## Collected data

Content starts

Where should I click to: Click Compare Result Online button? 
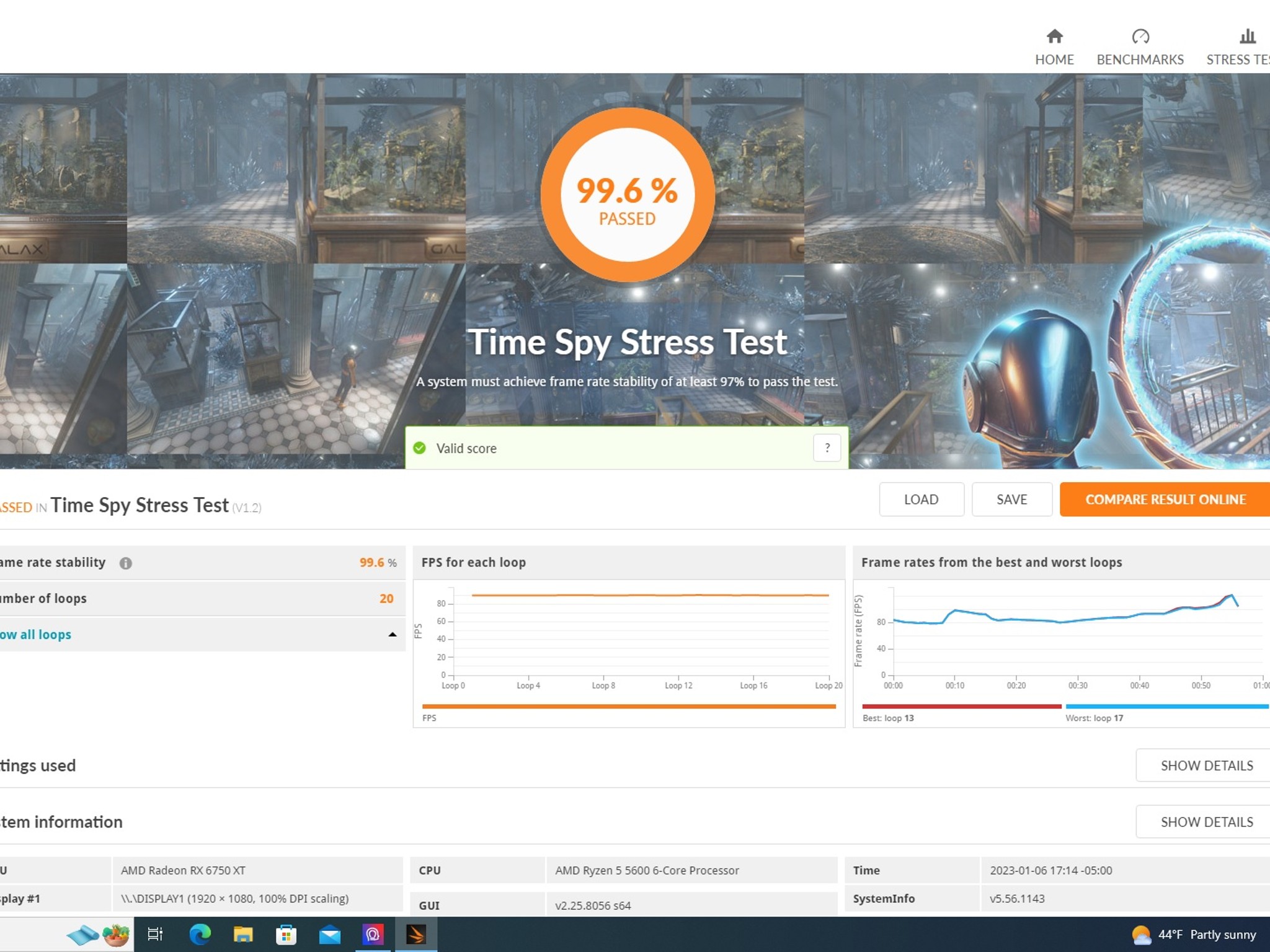pyautogui.click(x=1165, y=499)
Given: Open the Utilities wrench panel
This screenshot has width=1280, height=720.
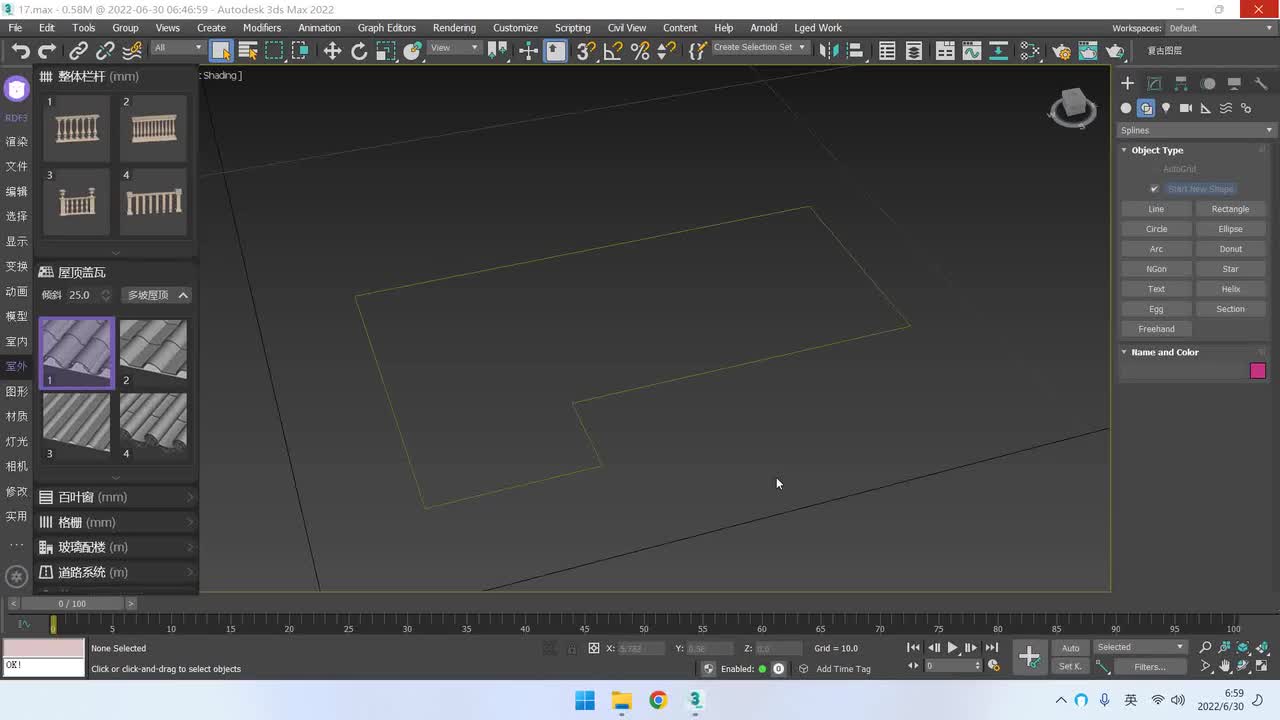Looking at the screenshot, I should 1261,84.
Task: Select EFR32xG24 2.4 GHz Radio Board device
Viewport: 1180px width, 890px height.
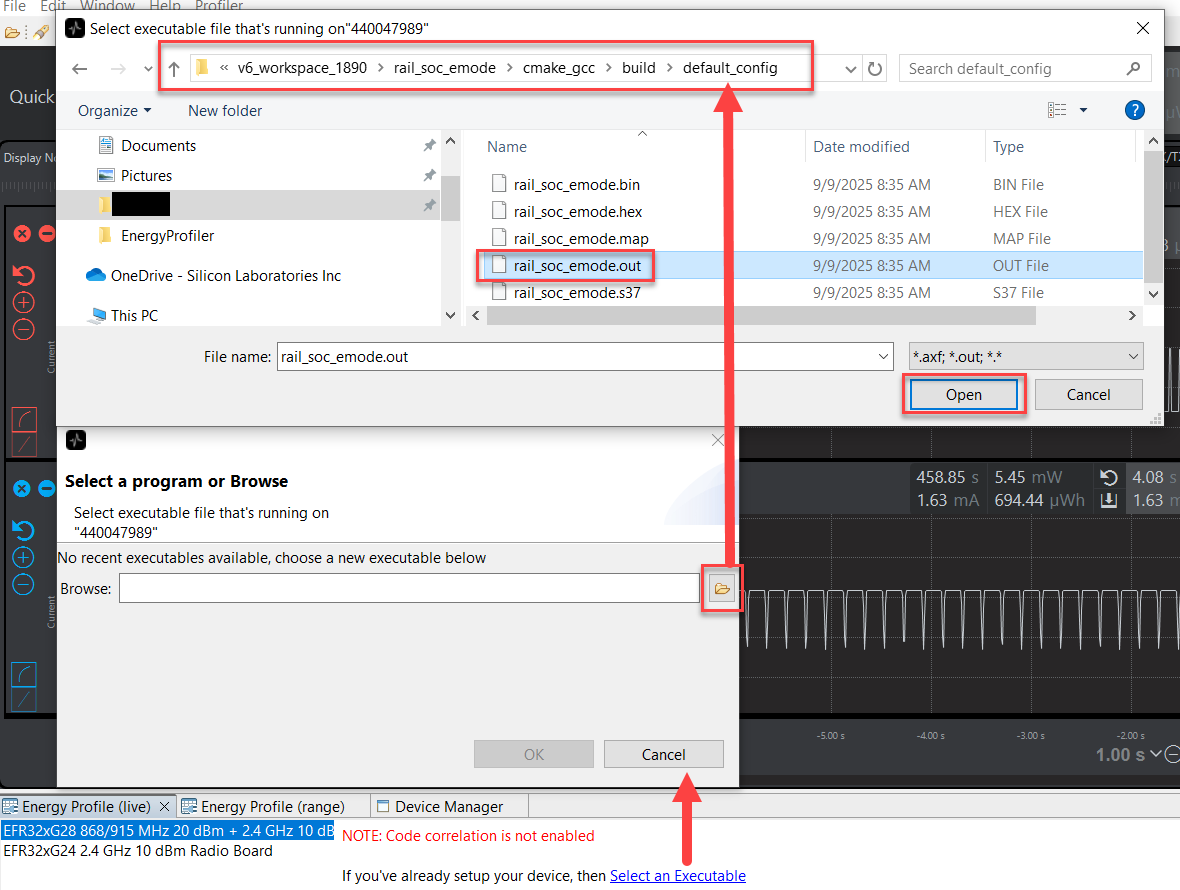Action: [x=138, y=851]
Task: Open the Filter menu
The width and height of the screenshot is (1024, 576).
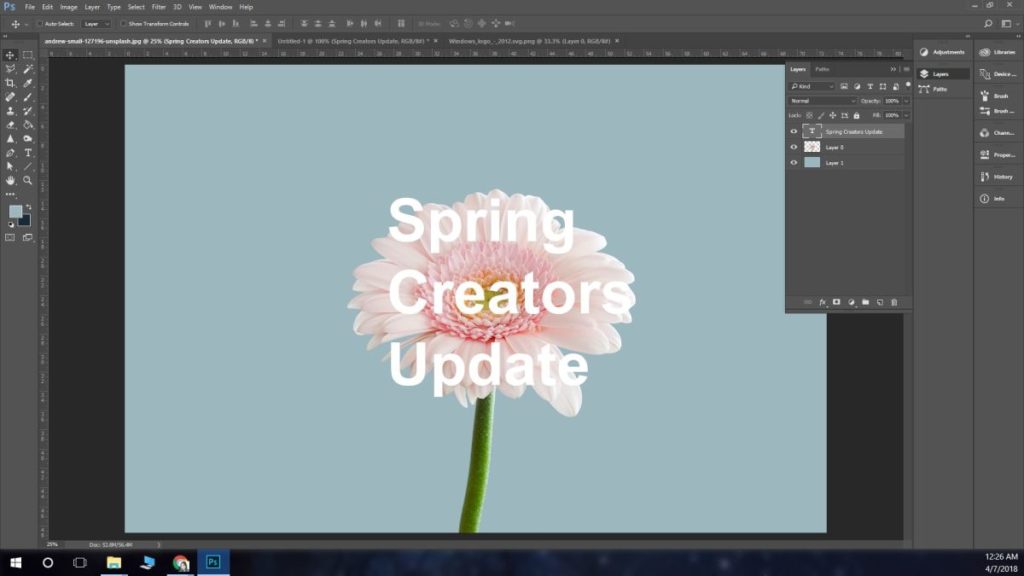Action: [158, 6]
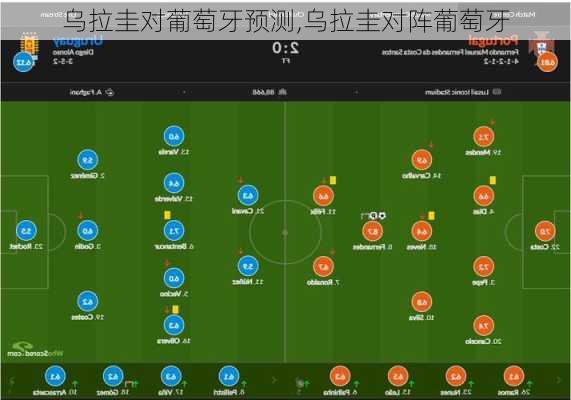Open the Uruguay team name link
Viewport: 571px width, 400px height.
(78, 41)
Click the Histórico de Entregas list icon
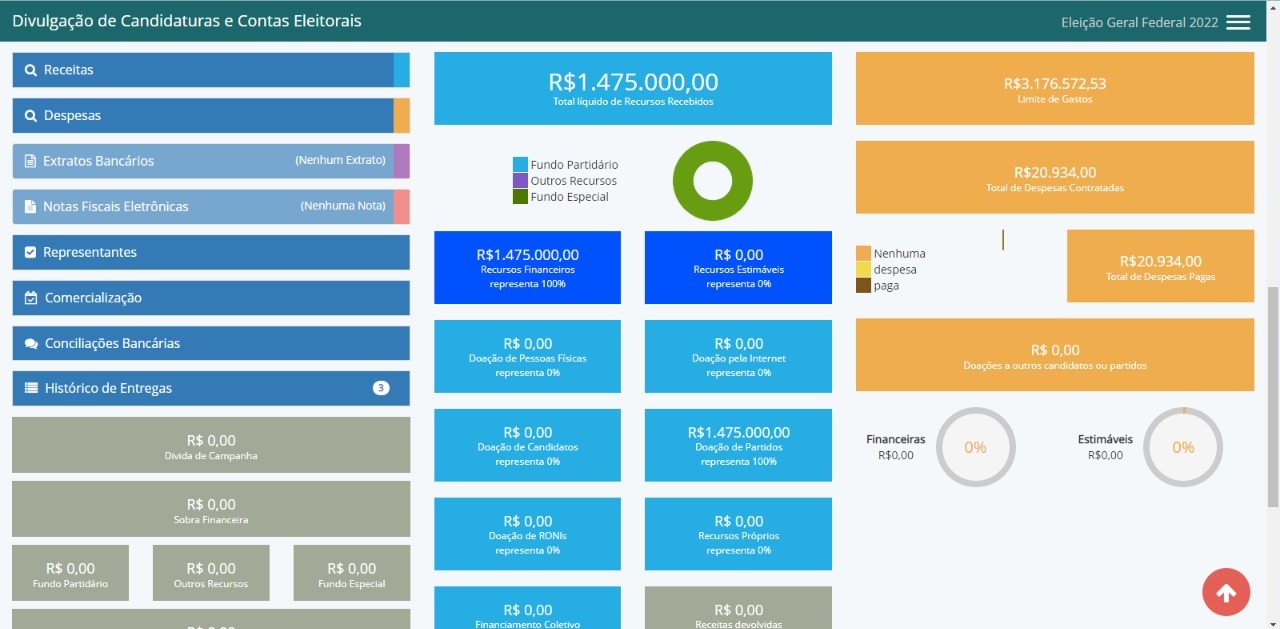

Content ends

## What is expected
There should be an exact restatement of the lines from the line with "This screenshot has width=1280, height=720." through the last line of the entries above, and no pictures in it.

## Problem solution
This screenshot has width=1280, height=720.
Looking at the screenshot, I should 1261,84.
Task: Select EFR32xG24 2.4 GHz Radio Board device
Viewport: 1180px width, 890px height.
Action: [x=138, y=851]
Task: Open the Filter menu
The width and height of the screenshot is (1024, 576).
Action: [158, 6]
Open the Uruguay team name link
Viewport: 571px width, 400px height.
(78, 41)
Click the Histórico de Entregas list icon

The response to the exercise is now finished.